Each starts with a particular food focus. Charcuterie boards were historically all about the cured meat, Nicole Andrews, charcuterie curator for The Rustic Board, told Mashed, while mezze elements tend to be cooked and include dips. Let's drill down from there.
Charcuterie boards – origin, elements & what to tell your friends about your board's authenticity
Although cheese goes back centuries (maybe to 1200 B.C. — allegedly a feta-esque substance was found in an Egyptian tomb) and Romans preserved meat using salt in the first century, the innovation of the charcuterie boards like we see today belongs to the French. The word itself, derived from the French "chair cuit" means (brace yourself) "cooked flesh." According to Andrews, charcuterie was a means of minimizing any discarded bits of the animal. "Over time, cheese has joined the party. Charcuterie boards today will often include both."
To keep your charcuterie authentic by World Charcuterie Award standards, your meats should be pork products. Original charcutiers from 15th century France were shops that had the permits required to cure bacon, ham, sausage — everything from pork. As for cheese choices, Andrews said she focuses on a balance of great textures and flavors, like pairing a "bloomy rind such as a Brie, a semi-hard like Manchego and a harder crumbly aged cheddar." To go particularly French, she sticks with a creamy D'Affinois Brie, Etorki, and Comte.
Personal chef turned food blogger Molly Madigan told Mashed that she recommends a Roquefort for her charcuterie boards. If you're thinking of including a goat cheese in your spread, Madigan loves "a round goat cheese with a thin edible rind and a center just the tiniest bit runny." That, plus a modern addition of fruits, olives, and nuts makes charcuterie-board perfection.
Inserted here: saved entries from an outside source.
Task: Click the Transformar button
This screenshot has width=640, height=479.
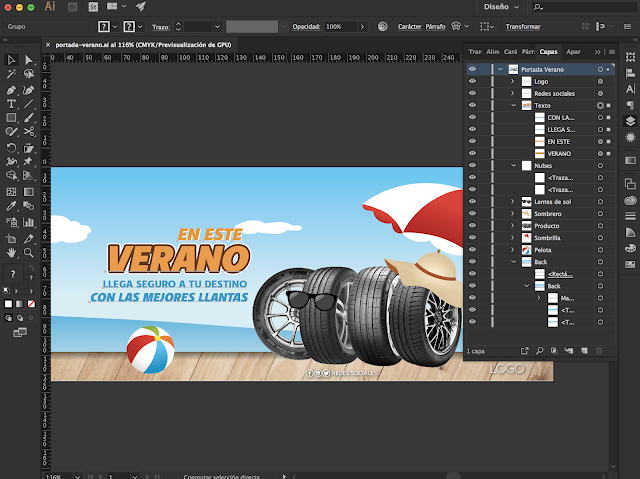Action: (523, 27)
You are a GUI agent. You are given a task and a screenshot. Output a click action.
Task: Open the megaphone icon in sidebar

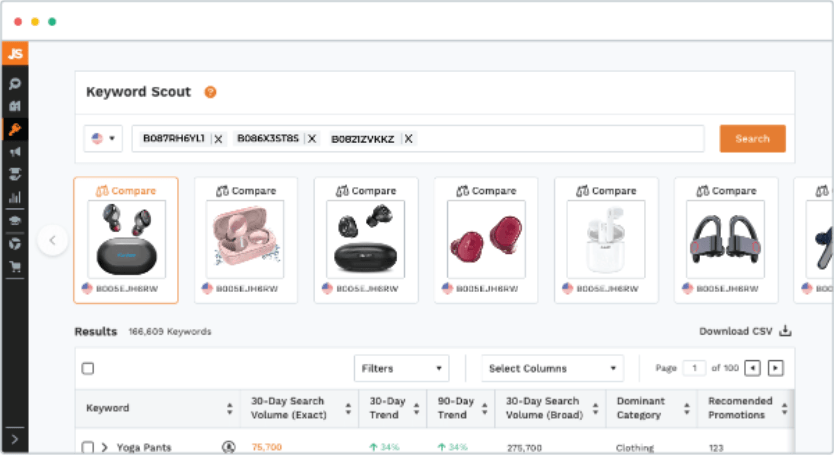15,152
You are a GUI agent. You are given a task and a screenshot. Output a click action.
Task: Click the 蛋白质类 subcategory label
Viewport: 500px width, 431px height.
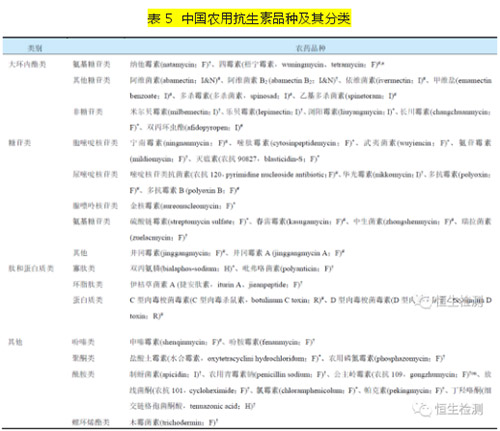(x=88, y=300)
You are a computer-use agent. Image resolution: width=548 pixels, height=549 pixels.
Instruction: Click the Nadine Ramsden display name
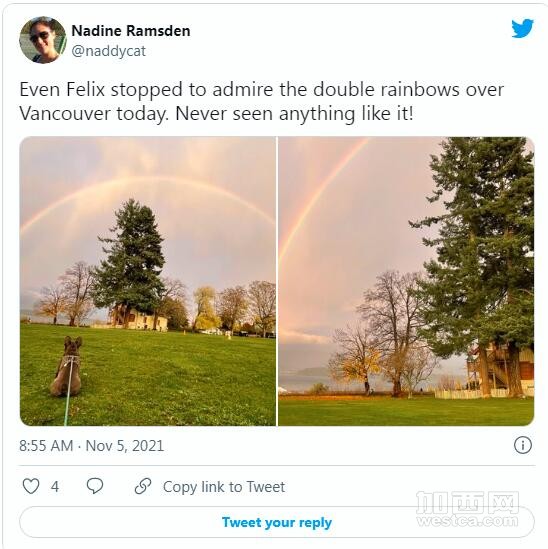pyautogui.click(x=131, y=31)
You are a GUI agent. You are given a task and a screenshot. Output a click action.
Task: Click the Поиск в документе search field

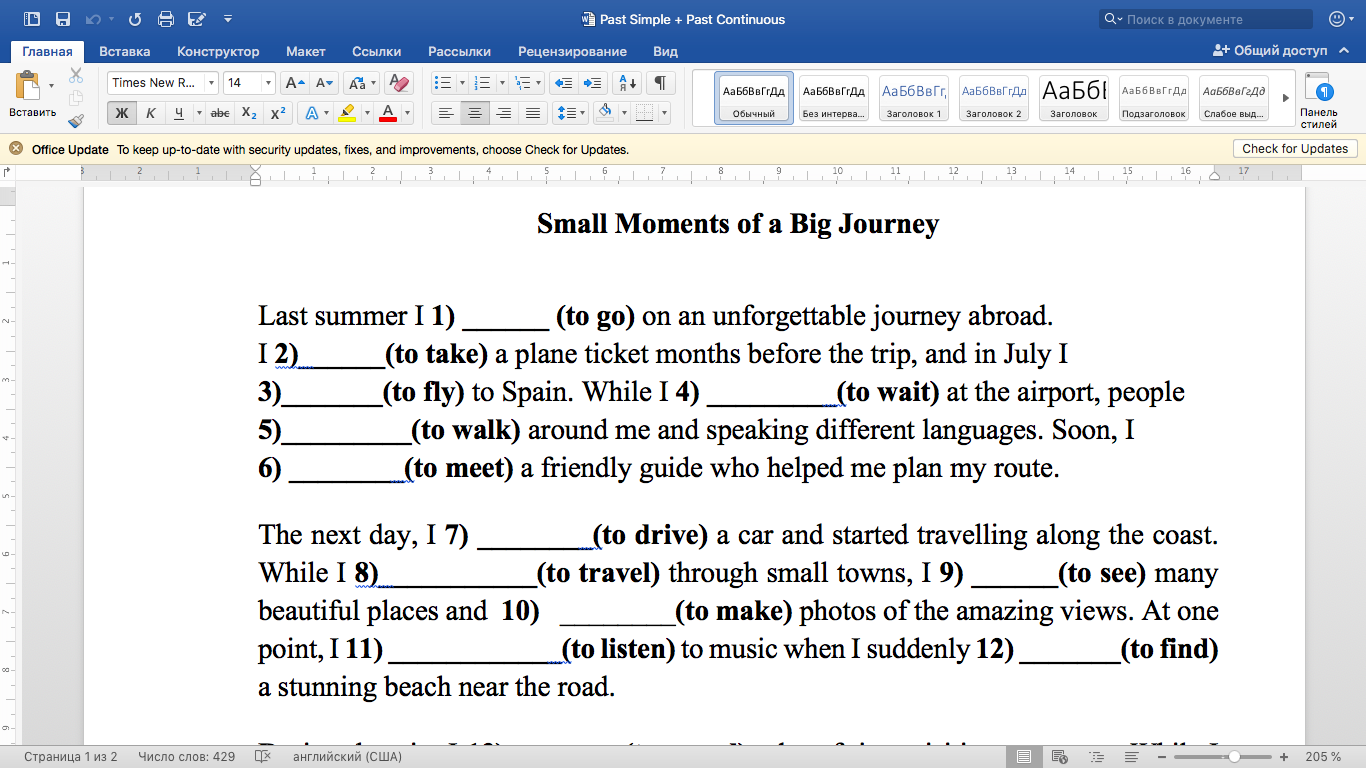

Mezze platter – origin, elements & what to tell your friends about your platter's authenticity
You say "mezze"? Mezeh Mediterranean Grill says "mezeh," "maza," "meze," and "mazze." Why? The word "mezze" is likely an amalgamation of the various regions of the former Ottoman Empire, which stretches from the Balkans to Greece to other borders of the Mediterranean Sea. The word may have come from the Persian word "mez;" the Turkish word "meze," which means "snack;" the Arabic "mazmiz;" or from the Assyrian "mez."
With that as an opener, you know nailing down the authentic elements of this cuisine tradition will be tough. "A mezze platter typically consists of a bunch of small plates of prepared foods, like humus or salads," wrote Madigan, and those elements vary by region. Ina Garten's Greek mezze, for example, includes marinated herb feta, red peppers, and humus while a more Lebanese mezza has baba ghanoush with tahini dip.
A mezze platter often includes a mix of warm and cold items, from roasted eggplant to pickled artichokes and cucumber slices to a centerpiece salad, like tabouli. According to Suzy Karadsheh of The Mediterranean Dish, you'll want to keep your mezze platter unpretentious. The point is meaningful sharing, lingering, laughing, and bonding over food elements that invite you into a cultural experience that carries on historically rich hospitality and conviviality. Her feelings about a mezze platter in two words? "Intimate" and "plentiful." A most wonderful set of words to kick off a weekend with friends.